From Thomas Nelson
Holt’s Forge Jany. 8. 1781. 7 o’Clock P.M.
I am pained to the very Soul that we have not been able to prevent the Return of the Enemy, but even the Elements have conspired to favour them. On Saturday Night I intended a Blow at their Rear, when the Gates of Heaven were opened, and such a Flood of Rain poured down as rendered my Plan abortive by almost drowning the Troops, who were in Bush Tents, and by injuring their Arms and Ammunition so much that they were quite unfit for Service. That they may not go off without some Injury, I have ordered two Pieces of Cannon to be planted at Kennon’s, where I am told we may do them Mischief. These Cannon I propose to defend by Infantry as long as I can. Should they overpower us, it is better to lose the Guns than not to attack them somewhere. Mr. Smith staid with me at my most earnest Request, but will set out to Morrow. Mr. Brown is not here. I am, Dear Sir, with the greatest Respect, Your mo: Obedt. & hble Servt.,
Thos Nelson jr B. G.
Both your Letters dated Yesterday I have received.

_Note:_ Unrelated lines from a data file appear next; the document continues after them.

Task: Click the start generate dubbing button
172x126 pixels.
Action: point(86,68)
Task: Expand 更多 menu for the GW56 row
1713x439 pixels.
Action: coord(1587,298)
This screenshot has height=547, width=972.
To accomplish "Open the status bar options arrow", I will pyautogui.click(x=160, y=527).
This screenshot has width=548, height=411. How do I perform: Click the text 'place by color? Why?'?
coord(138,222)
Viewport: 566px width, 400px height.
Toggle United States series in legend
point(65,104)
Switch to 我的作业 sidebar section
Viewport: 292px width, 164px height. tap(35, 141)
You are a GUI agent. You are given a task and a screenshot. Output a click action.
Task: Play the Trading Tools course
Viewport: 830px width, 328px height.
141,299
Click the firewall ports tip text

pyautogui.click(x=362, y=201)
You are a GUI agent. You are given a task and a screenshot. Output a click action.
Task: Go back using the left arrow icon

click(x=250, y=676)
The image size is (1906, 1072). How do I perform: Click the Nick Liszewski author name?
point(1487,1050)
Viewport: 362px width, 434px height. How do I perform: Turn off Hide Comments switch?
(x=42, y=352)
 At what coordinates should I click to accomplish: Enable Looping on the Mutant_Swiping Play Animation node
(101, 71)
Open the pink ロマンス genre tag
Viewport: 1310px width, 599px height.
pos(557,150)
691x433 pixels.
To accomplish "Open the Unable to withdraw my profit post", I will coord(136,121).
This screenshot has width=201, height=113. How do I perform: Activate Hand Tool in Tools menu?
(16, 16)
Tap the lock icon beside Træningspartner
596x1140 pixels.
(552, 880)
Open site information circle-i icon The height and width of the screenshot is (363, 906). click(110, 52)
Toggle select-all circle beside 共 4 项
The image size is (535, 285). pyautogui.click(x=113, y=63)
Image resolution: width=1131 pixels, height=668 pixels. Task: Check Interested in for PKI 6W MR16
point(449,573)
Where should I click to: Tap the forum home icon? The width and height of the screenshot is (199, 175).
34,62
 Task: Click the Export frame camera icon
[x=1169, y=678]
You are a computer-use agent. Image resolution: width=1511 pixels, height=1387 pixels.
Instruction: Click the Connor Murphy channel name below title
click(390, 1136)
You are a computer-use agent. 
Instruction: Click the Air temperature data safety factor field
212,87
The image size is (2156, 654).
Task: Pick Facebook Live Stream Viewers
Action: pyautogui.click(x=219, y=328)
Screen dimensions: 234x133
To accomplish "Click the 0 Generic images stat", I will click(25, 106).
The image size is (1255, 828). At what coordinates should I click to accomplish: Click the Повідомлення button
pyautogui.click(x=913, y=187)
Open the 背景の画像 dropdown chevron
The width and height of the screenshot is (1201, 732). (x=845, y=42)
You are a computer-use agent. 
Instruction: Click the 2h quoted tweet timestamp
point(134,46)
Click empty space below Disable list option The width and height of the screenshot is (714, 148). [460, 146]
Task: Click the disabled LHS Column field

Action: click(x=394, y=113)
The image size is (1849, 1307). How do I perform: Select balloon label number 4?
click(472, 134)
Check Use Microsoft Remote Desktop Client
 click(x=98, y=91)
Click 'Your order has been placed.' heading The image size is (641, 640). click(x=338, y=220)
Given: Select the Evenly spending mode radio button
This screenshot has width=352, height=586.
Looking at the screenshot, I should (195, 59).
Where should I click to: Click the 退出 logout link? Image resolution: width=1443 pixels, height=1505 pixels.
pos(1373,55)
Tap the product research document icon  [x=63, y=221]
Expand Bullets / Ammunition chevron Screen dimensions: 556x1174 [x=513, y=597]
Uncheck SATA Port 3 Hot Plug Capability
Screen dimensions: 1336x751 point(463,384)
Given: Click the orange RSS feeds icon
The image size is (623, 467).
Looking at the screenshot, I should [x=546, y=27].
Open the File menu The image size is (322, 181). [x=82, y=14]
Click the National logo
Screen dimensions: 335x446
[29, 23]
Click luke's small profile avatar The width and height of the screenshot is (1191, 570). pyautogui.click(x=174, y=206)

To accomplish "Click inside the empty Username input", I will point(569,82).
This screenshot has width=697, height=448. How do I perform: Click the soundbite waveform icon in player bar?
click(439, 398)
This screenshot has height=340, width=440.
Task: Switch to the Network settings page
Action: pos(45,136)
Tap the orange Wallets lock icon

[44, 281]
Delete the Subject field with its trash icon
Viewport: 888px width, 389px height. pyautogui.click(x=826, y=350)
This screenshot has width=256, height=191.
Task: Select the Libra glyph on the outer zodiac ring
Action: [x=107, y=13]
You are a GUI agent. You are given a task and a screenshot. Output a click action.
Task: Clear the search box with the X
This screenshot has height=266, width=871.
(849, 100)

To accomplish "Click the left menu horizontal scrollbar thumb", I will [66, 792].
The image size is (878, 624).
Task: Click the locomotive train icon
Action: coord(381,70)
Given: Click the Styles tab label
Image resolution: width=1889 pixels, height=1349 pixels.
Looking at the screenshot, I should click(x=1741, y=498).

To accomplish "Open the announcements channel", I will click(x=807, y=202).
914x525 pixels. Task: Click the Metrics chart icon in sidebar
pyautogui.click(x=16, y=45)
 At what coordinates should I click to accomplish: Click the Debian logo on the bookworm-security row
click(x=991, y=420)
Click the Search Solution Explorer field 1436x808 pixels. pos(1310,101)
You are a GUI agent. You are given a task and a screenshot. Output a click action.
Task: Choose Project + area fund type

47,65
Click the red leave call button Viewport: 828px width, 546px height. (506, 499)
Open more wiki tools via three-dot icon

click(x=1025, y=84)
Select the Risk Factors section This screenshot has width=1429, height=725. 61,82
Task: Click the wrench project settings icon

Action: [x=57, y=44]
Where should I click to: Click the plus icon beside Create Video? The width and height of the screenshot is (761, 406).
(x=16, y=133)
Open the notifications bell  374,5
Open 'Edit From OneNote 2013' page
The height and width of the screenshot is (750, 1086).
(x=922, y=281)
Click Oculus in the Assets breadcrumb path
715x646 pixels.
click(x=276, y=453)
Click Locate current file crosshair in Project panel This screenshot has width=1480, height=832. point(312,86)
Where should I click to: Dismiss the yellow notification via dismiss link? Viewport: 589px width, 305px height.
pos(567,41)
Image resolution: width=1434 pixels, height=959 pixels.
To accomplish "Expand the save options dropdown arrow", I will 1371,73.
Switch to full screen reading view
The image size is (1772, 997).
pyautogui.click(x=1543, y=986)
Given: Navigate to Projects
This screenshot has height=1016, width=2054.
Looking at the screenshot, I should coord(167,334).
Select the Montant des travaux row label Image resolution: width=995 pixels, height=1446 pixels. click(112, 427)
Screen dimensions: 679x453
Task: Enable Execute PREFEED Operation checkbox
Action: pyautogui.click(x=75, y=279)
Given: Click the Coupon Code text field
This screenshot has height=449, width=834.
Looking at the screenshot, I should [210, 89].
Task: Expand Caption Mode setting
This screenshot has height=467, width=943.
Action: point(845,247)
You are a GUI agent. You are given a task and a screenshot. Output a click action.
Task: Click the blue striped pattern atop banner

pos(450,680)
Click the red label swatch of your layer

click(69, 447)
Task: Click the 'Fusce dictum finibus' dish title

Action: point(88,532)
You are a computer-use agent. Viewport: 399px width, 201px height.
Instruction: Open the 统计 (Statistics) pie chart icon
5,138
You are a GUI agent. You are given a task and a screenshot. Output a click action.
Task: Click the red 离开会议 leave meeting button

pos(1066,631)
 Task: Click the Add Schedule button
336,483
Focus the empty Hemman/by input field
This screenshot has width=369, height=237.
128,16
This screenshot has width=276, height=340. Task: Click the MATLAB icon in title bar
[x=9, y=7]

RC (PHi); addressed and endorsed.
Both your letters: TJ’s two letters to Nelson of 7 Jan. have not been located, but see Charles Fleming to TJ, 8 Jan. There is also a letter from Nelson to Major Charles Dick (Vi), dated 8 Jan. “after six. P M,” instructing Dick “to keep as near them [the enemy] as you prudently can. In Case of their Embarkation, and going down the River, you will march your Troops by the most direct Route towards Williamsburg”; and informing Dick that if the enemy do not embark, “I shall to Morrow draw closer to them by the Way of Charles City Court House.”